Some of the highlights of PayPal’s earnings for First Quarter 2017 include:

  • Revenues of $11.27 billion up from $10.48 billion on December 31, 2016.

 

  • A net income of $1.42 billion a slight increase from $1.401 billion at the end of fourth quarter 2016.

 

  • A profit margin of 12.91%.

 

  • A diluted earnings per share number of 1.18.

  • A free cash flow $603 million, that’s a significant drop from $771 million in December 2016. This might indicate that Venmo costs are eating into PayPal’s cash flow.

 

  • Assets of $33.49 billion another slight increase over the $3.10 billion PayPal reported three months earlier.
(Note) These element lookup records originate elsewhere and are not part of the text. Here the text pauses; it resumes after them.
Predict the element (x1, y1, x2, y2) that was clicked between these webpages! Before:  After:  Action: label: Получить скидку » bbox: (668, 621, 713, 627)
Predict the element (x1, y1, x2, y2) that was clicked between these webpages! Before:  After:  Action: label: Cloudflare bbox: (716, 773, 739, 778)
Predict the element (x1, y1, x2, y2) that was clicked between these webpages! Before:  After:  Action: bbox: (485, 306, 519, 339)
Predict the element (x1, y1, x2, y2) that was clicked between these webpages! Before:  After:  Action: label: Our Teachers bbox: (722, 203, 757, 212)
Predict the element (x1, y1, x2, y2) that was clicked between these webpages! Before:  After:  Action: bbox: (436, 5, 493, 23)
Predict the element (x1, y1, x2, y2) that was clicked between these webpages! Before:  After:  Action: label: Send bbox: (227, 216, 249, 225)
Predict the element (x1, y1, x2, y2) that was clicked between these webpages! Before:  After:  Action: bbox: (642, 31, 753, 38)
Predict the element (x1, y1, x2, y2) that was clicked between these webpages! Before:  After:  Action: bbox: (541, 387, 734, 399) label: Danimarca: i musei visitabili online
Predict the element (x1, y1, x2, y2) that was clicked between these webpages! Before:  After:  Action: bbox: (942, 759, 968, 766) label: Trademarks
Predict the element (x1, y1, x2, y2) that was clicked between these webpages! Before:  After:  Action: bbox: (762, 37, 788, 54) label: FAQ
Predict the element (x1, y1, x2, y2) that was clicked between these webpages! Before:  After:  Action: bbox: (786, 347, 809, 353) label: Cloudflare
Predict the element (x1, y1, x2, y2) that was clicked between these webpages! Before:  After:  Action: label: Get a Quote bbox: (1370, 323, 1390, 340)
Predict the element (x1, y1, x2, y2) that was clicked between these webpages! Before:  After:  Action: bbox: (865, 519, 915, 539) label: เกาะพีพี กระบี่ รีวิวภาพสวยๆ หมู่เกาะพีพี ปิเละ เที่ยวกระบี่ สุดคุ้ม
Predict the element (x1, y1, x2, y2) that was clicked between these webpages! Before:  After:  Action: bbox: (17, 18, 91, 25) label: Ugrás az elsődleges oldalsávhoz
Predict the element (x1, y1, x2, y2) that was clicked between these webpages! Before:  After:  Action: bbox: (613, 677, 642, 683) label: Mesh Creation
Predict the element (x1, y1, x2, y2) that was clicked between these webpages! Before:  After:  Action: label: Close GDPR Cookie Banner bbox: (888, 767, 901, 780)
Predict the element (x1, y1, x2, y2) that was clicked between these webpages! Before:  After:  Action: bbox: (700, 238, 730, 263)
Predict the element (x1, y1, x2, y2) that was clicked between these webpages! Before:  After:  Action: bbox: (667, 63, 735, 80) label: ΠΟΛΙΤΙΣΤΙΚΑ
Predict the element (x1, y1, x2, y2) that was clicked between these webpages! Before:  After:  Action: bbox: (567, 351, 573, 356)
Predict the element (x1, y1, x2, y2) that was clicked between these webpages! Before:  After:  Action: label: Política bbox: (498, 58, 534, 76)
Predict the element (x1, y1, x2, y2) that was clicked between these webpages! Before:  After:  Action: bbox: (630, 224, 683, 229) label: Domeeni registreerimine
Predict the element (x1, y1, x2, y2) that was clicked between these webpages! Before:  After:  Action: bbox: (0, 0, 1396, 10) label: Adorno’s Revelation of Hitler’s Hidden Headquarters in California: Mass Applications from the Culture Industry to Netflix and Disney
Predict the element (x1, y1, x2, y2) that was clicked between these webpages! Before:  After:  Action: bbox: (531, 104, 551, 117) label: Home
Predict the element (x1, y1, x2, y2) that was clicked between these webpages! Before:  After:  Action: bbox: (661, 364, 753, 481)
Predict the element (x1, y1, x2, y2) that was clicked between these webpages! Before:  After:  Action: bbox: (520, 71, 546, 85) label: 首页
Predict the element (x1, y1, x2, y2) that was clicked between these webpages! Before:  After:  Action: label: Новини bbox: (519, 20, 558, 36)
  • $4.055 billion in cash and short-term investments. That was down from $4.97 billion on New Year’s Eve 2016. My guess is the drop includes the money spent to acquire TIO Networks and an ongoing stock buyback.

 

  • $1.871 billion cash from financing. This too was down from $2.038 billion at the end of 2016.

 

  • $3.171 billion in cash from operations. This was a slight increase over $3.148 billion at the end of 2016.

These numbers show us that PayPal has a little more float, and less cash. They indicate a value investment because revenue and income are growing, and management is spending cash to enhance the company’s position.

Is PayPal a Good Investment?

Once again I shall advance the contention that PayPal is a good investment because it makes money. More importantly shareholders were rewarded with a return on equity of 10.01% on March 31, 2017.

There is no PayPal dividend but the company has plans to spend up to $5 million worth of stock, the earnings release indicates. There is also $488 million left to spend to spend in an earlier stock repurchase program from December 2016.

If you are looking for a value play in Fintech check out PayPal you will not be disappointed it is a great company with a good stock.

Disclosure: your friendly neighborhood blogger has been a loyal PayPal customer for many years and is a former PayPal shareholder.